TAPARKO, Burkina Faso (Reuters Life!) - When Omar Ouattara made his first gold bar in eight years, it was more than a precious metal that poured out in the red-hot room, hemmed in by security chiefs as steely as the locks on the door.
“It was an outpouring of pride, because it’s the only job I can do with passion, it’s the only job I love and that I’ve done all my career,” he said.
Dressed head to toe in a silver outfit to protect him from the heat of molten gold, he looks more like an astronaut than a man who plumbs the depths beneath the earth.
Burkina Faso’s sole state-run gold mine closed in 1999, and Ouattara got by in the cosmetics trade and by doing odd jobs.
Only when the country’s first foreign-owned mine set up after the government revised its mining codes in 2003 to attract foreign investors with a series of tax breaks did Ouattara find himself back in the hot seat he loves.
Deep in the dusty northeast of the country, the Taparko mine run by Canadian-listed, Russian-controlled High River Gold is the first of four gold mines that have begun operating in the hot landlocked country in the past two years.
Together they produced 5.5 tons in 2008 and they are heading for more than that this year. The government takes a 10 percent free stake in each mine.
“It means currency for the country and at the same time helps to avoid unemployment — and more than that, when one person works, almost all the family benefits,” said Ouattara, 46, one of 403 Burkinabe employees at the mine 200 km (125 miles) from the capital Ouagadougou.
Despite being marked out by its huge cotton production, which accounts for 60 percent of export revenues, the government says it wants Burkina to be known as a mining country.
Five more gold mines are due to open in the former French colony, ranked the world’s second least developed country by the United Nations. The mineral resources ministry hopes to take the continent’s fourth gold slot by volume in the next three years.
“One of the sectors with big potential is gold. There are possibilities for foreign investment in the gold sector,” said Galina Sotirova, country representative for the World Bank.
“The good thing about the gold sector in Burkina is that it is starting to develop at a moment when actually the government has already prepared a very good mining code.
“The worry that we have and the worry I guess that the government has is how the financial crisis is going to impact on the availability of foreign direct investment for investing in the gold sector in Burkina.”

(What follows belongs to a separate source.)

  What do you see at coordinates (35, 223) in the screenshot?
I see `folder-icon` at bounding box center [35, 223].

That is just one more worry for the mine’s operators.
Come 5 a.m. and miners are already at breakfast, tucking into three courses. One Canadian old-timer dolefully strums his guitar on the veranda beneath the dark sky and the full moon.

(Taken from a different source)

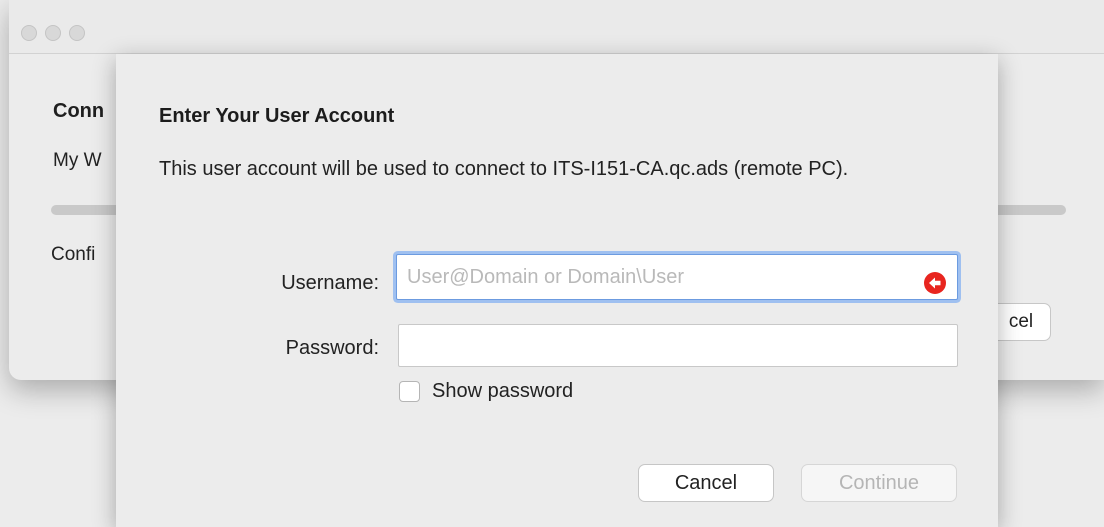 The height and width of the screenshot is (527, 1104). I want to click on cancel-button: Cancel, so click(706, 483).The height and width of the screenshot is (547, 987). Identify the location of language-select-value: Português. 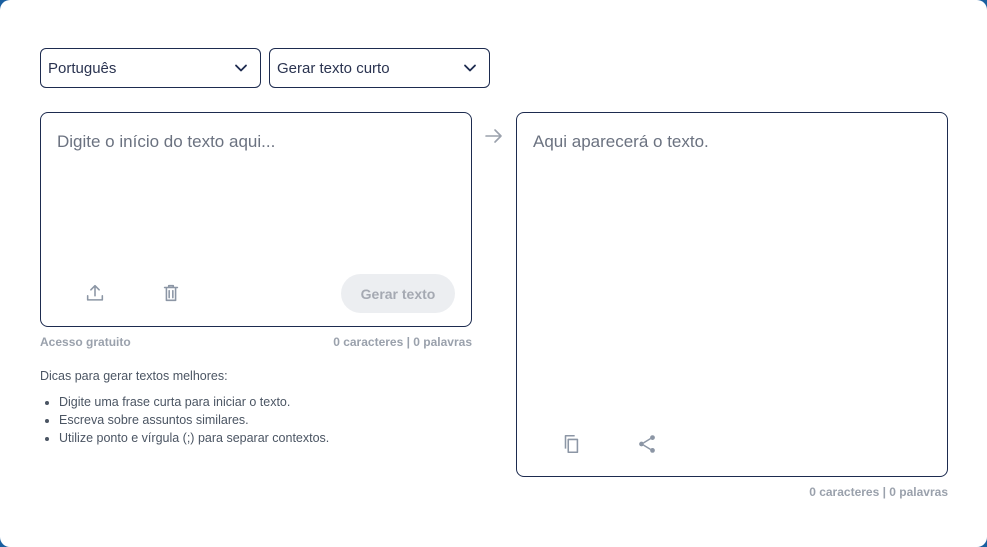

“It’s the mining morning blues,” said a colleague. “He sings it every morning.”
Despite gleaming prospects, the mine has been dogged by problems. It halted for a year because of vibrations in the grinding mill, which cut output by two thirds of that forecasted, to 33,533 ounces for 2008.
So dusty is the Sahelian country that the company, whose share price plummeted from more than $3 to four cents last year, is buying leftover sugar cane molasses from Ivory Coast to spread on the loose dirt roads. It is cheaper than tarring them.
It will also build an enclosure for its pile of ore, as gold dust is blowing away on the seasonal harmattan wind.
Still, industrial mining is much safer than the artisanal gold pits where landslips kill people almost every rainy season.
At the same time, gold prices have been buoyed by the financial crisis, as investors seek refuge in safe haven assets, meaning gold could mitigate the effects of the crisis on Burkina Faso and help put the Taparko mine on track.
“It’s really a savior for the country,” Ouattara said.